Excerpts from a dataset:

※

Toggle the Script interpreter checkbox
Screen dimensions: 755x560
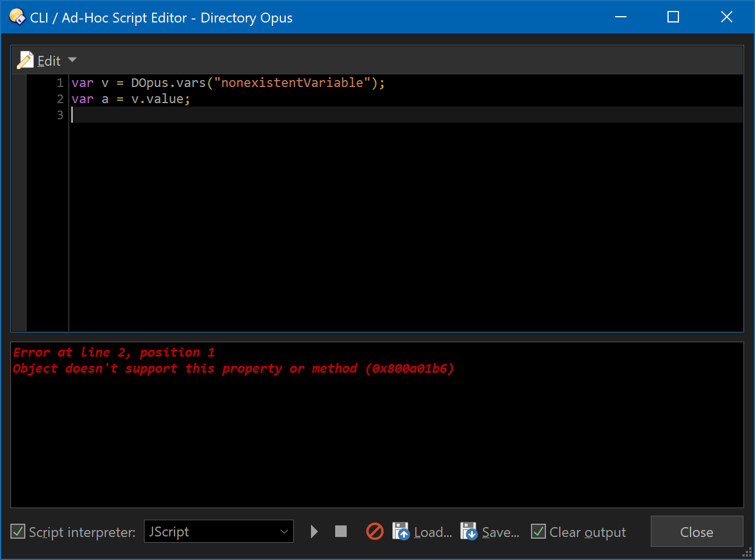coord(18,531)
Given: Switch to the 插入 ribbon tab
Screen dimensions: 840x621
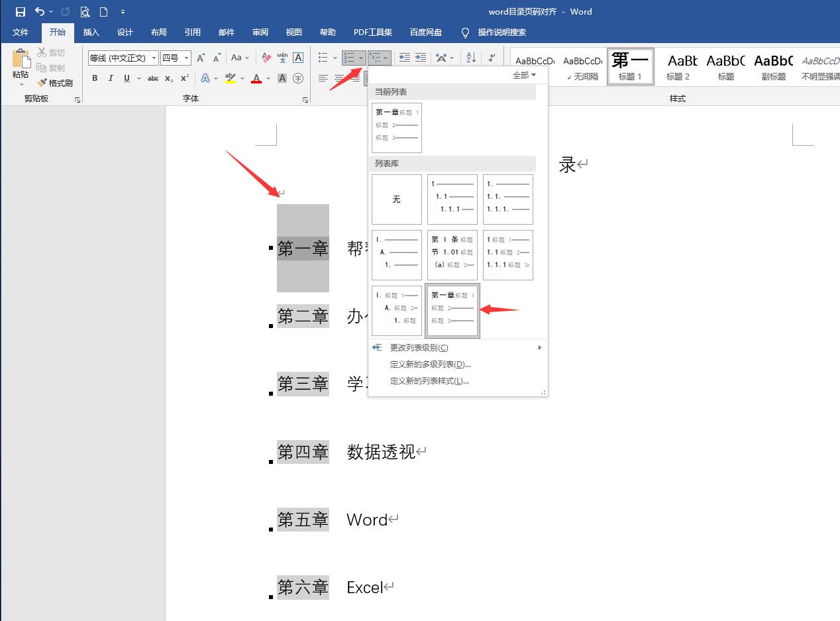Looking at the screenshot, I should [91, 32].
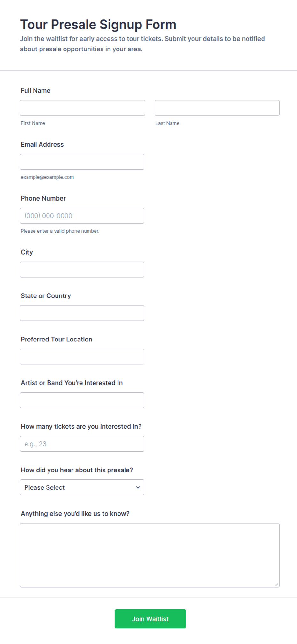This screenshot has width=297, height=644.
Task: Click the dropdown chevron arrow icon
Action: [138, 487]
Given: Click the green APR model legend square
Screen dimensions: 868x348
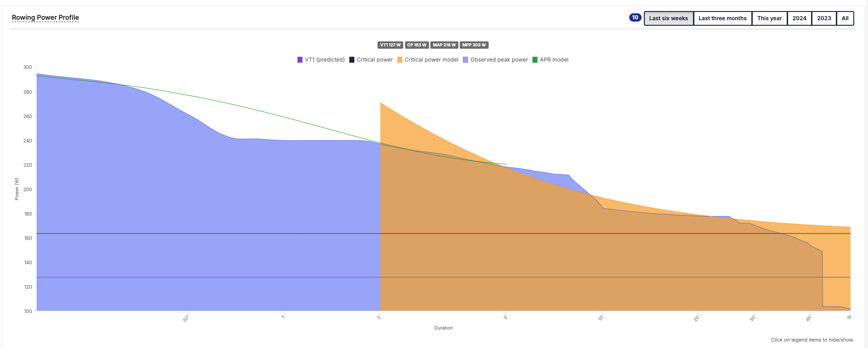Looking at the screenshot, I should point(535,60).
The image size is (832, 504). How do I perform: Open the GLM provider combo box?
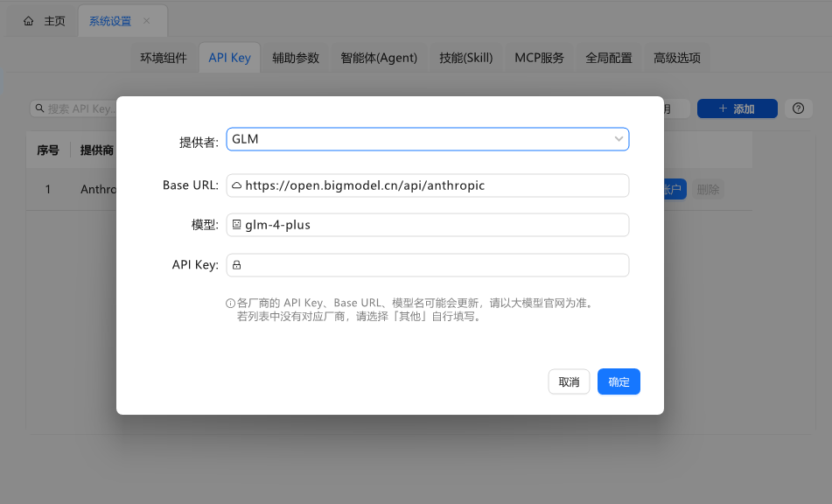click(x=420, y=139)
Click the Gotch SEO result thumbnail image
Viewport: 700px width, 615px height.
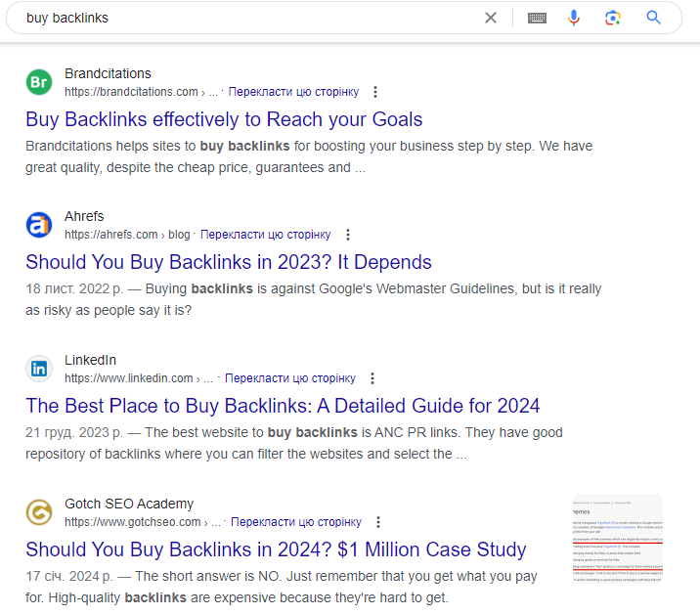(617, 540)
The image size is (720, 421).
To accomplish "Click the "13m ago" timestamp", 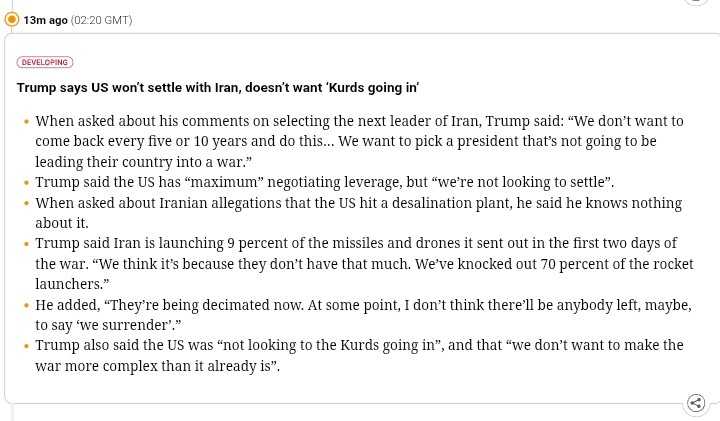I will click(x=45, y=20).
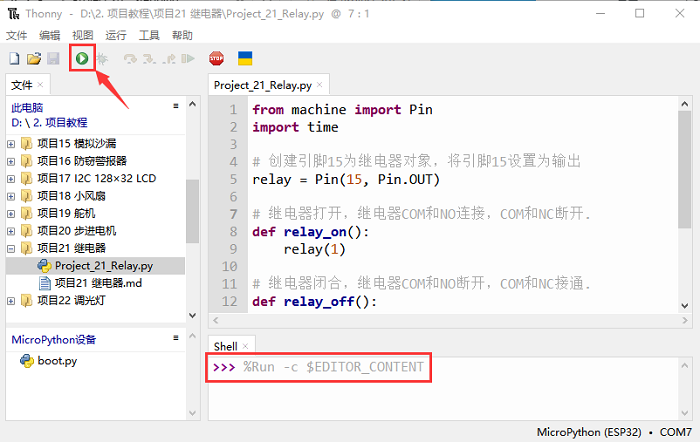Run the current script with green play button

[81, 59]
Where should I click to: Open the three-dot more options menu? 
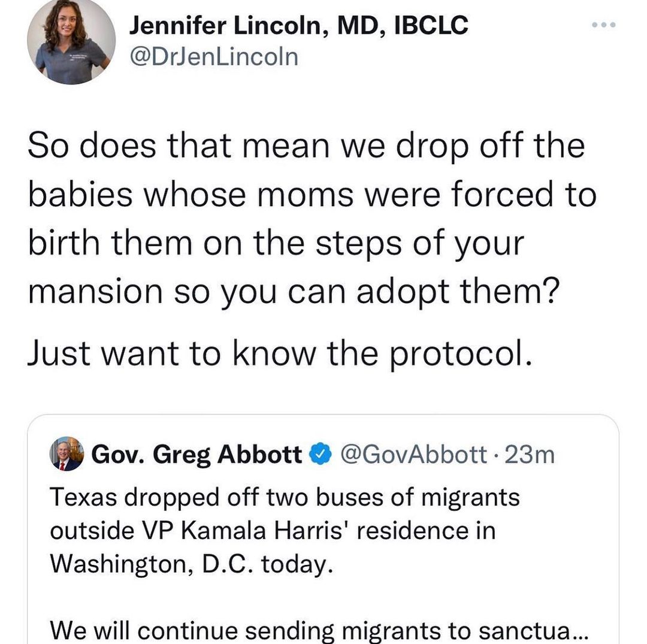pyautogui.click(x=603, y=26)
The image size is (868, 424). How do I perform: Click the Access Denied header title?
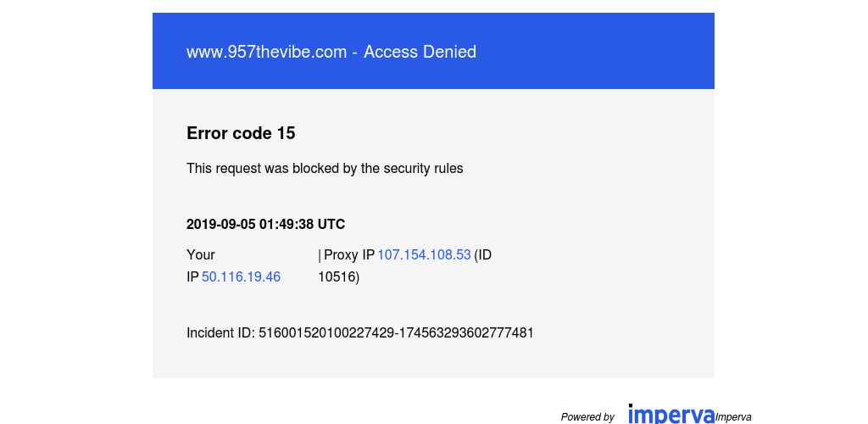331,52
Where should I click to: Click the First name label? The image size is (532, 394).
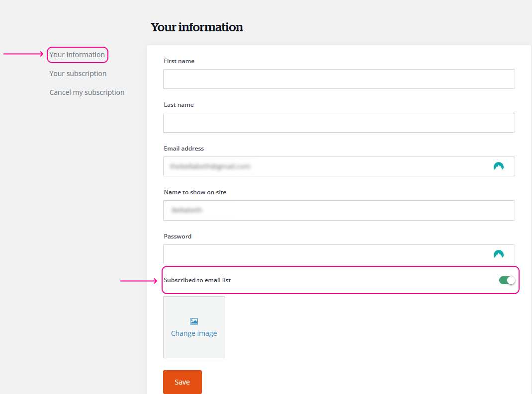click(x=179, y=61)
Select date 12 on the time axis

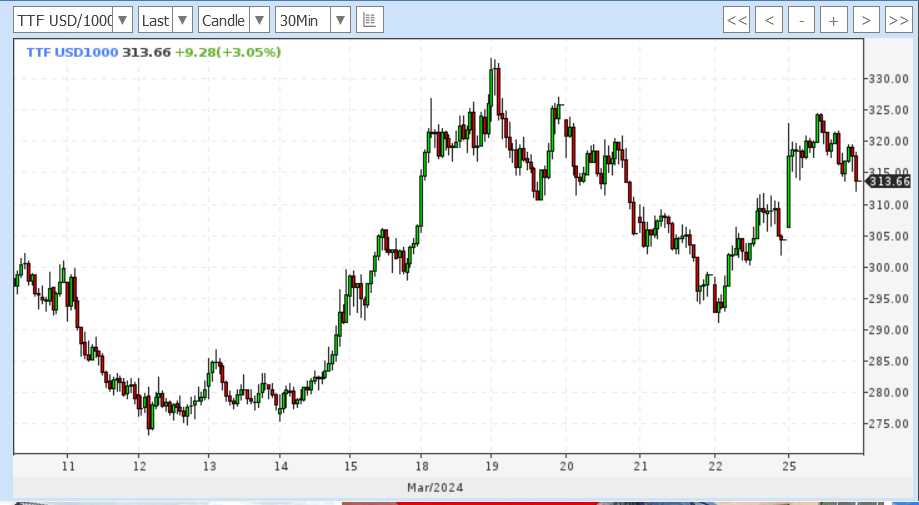point(140,466)
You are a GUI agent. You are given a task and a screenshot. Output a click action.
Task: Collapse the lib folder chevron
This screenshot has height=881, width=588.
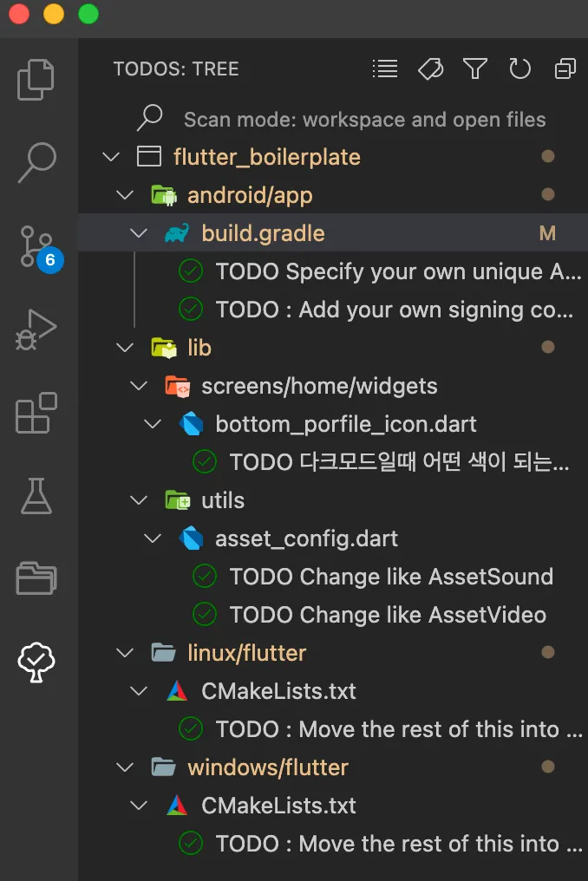coord(125,349)
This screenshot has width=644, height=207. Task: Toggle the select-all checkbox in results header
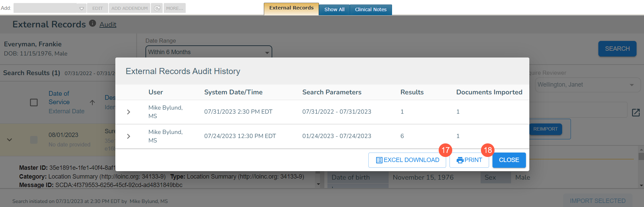[34, 102]
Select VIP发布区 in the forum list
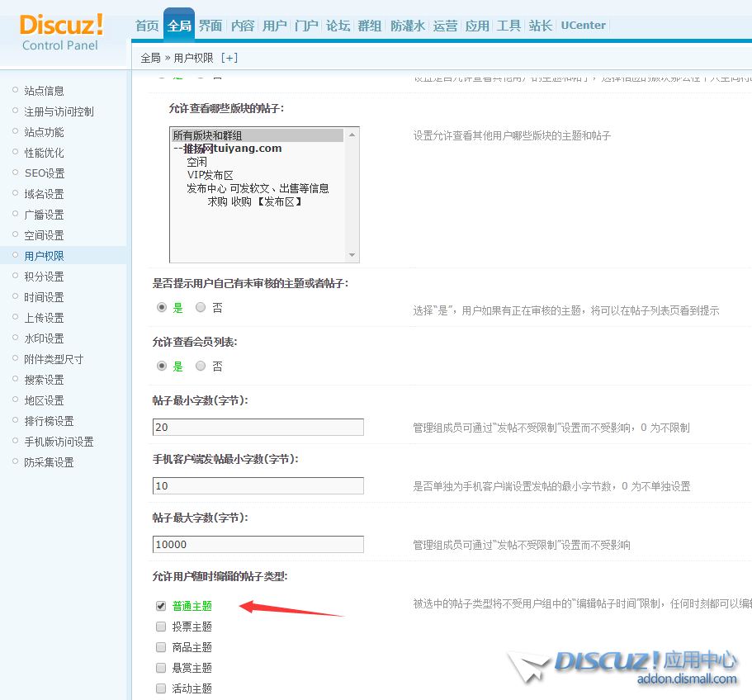Image resolution: width=752 pixels, height=700 pixels. 210,175
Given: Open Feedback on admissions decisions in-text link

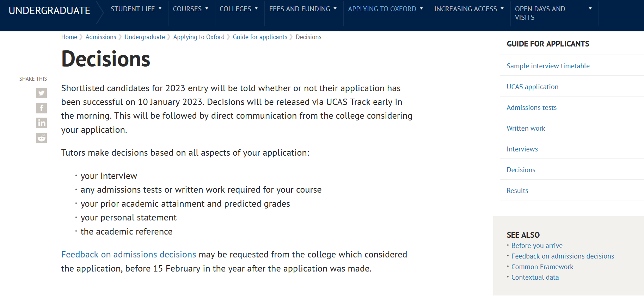Looking at the screenshot, I should coord(129,255).
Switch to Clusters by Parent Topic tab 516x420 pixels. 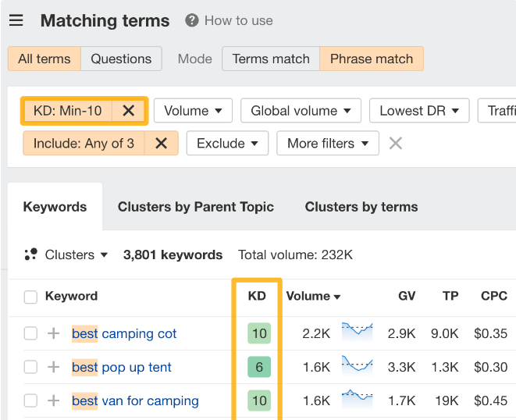pos(195,207)
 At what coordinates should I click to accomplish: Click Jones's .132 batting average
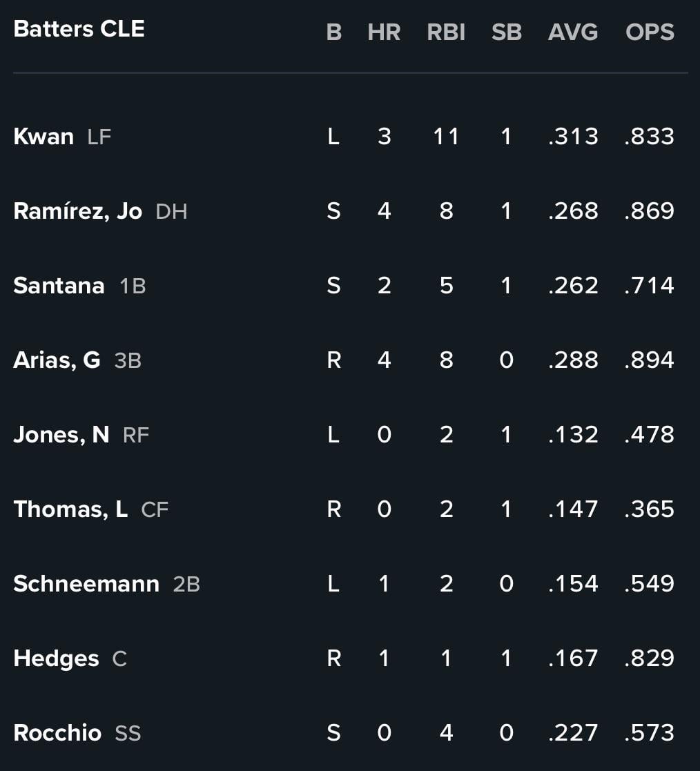pos(573,435)
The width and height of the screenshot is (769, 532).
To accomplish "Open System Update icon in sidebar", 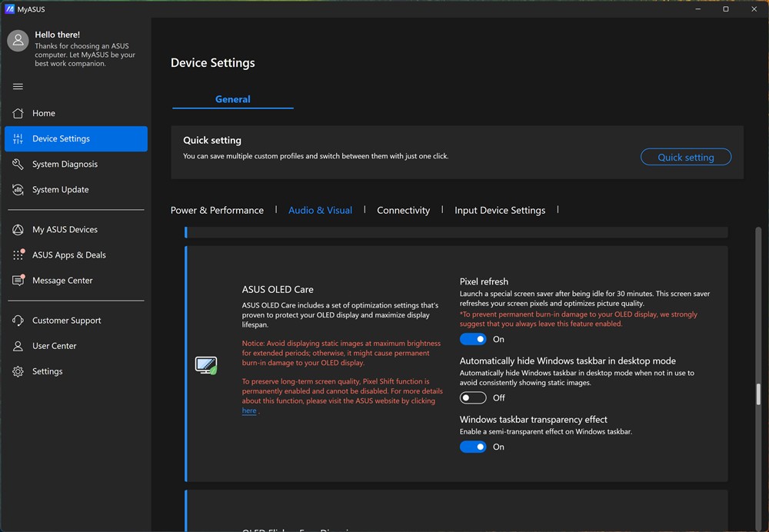I will (18, 190).
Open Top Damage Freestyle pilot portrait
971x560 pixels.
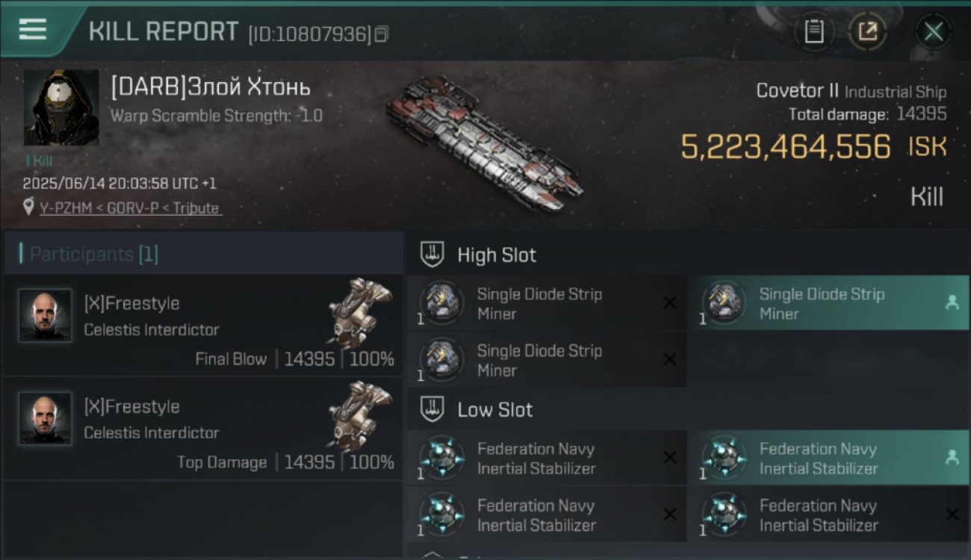[x=46, y=418]
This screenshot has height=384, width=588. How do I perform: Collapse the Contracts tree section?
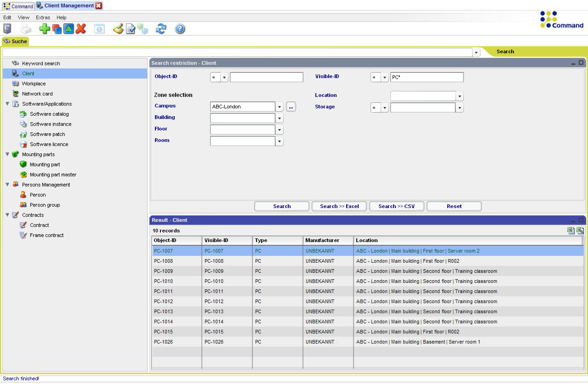7,215
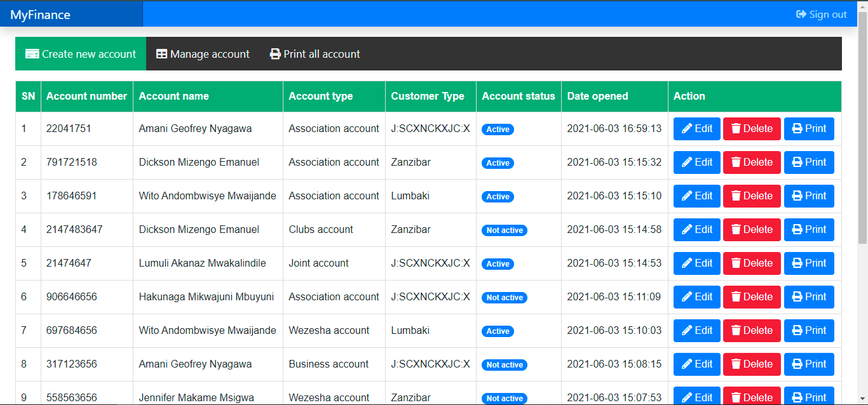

※

◆ Task details ◆
Retype the entries above exactly, starting at their first line and ending with the line that holds "Given: Switch to the 插入 ribbon tab"; pictures stay out.

◆ Answer below ◆
Toggle the Script interpreter checkbox
Screen dimensions: 755x560
coord(18,531)
Given: Switch to the 插入 ribbon tab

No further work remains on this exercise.